Tıpkı Rus oligarklar gibi İran’da da ekonomi Devrim Muhafızları’nın kontrolünde. Fakat insan kaynağı politikası açısından bizdeki karşılığı TÜGVA’dır.
Dolayısıyla İran’daki nitelikli nüfusun İran’ı terk etmesi şaşırtıcı değil. Üstelik sadece doktorlar değil, tesisatçılar, marangozlar hatta berberler bile yurt dışına çıkış izni için başvuruda bulunuyor.

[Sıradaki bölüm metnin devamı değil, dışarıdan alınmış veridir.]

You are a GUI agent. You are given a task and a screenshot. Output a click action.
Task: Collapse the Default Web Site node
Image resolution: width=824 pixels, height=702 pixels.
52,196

Kendisi de bir doktor olan, Şiraz Tıp Fakültesi dekanı ve Şiraz Genel Valisi Muhammad Hâdi İmaniye’nin yurt dışına giden doktorlarla ilgili yorumu hepimize bir yerlerden tanıdık geliyor olmalı: “Doktorlar vazgeçilmez değildir. İran’ı terk etmek isteyen doktorlar özgürdür. Onları uğurlamaya hazırız.”
Avrasyacı teorilerin odağındaki Rusya ve İran’da durum böyle. Batı’daki “siyasi baskı, işkenceler ve ekonomik kriz” (!) ortamından kaçıp Rusya’ya, İran’a, Pakistan’a kaçmak isteyen hiç yok mu?

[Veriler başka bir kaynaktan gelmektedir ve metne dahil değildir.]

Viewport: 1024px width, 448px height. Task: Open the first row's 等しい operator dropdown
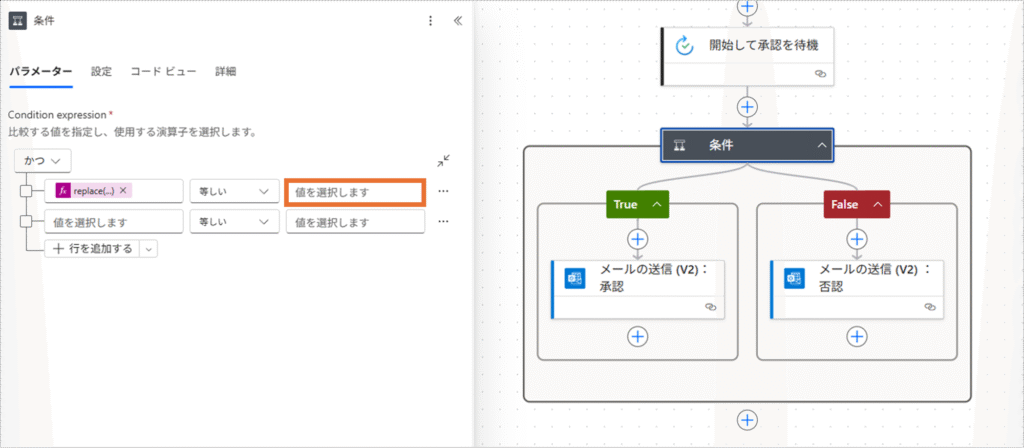pos(233,191)
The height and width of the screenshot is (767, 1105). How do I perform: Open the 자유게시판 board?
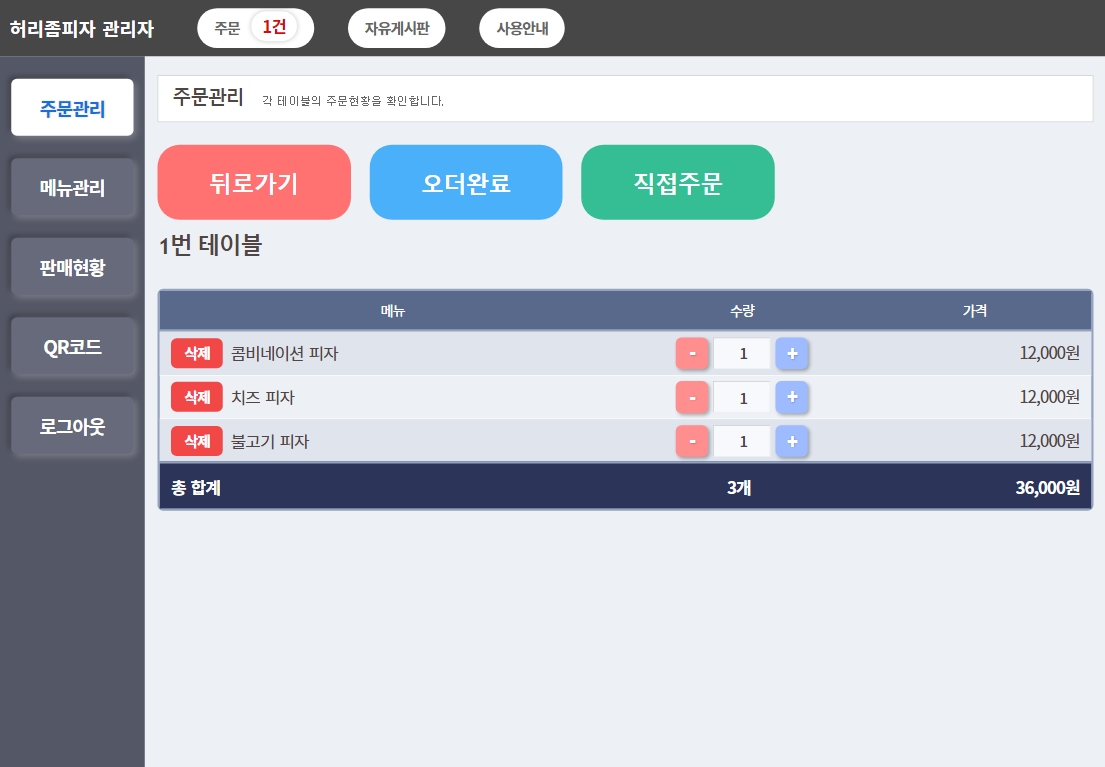396,28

Zenginlere bindirilen vergi yükünden şikayet ederek Fransız vatandaşlığından çıkan bir Gerard Depardieu vardı en son… “Zengin adam seven” Putin’in Rusya’sına vatandaş olmuş, servetini muhafaza etmişti.
Rusya’daki “özgürlük ve refah” (!) ortamı ona bile fazla gelmiş olacak ki, bundan sonra İstanbul-Dubai arasında mekik dokumaya karar vermiş.
Yüzbinlerce Rus ve İranlı neden Batı’ya kaçıyor da milyonlarca Batılı Doğu’ya kaçmıyor? Avrasyacılara bir sormak lazım.
Belki de Putin bunu zaten düşünmüştü.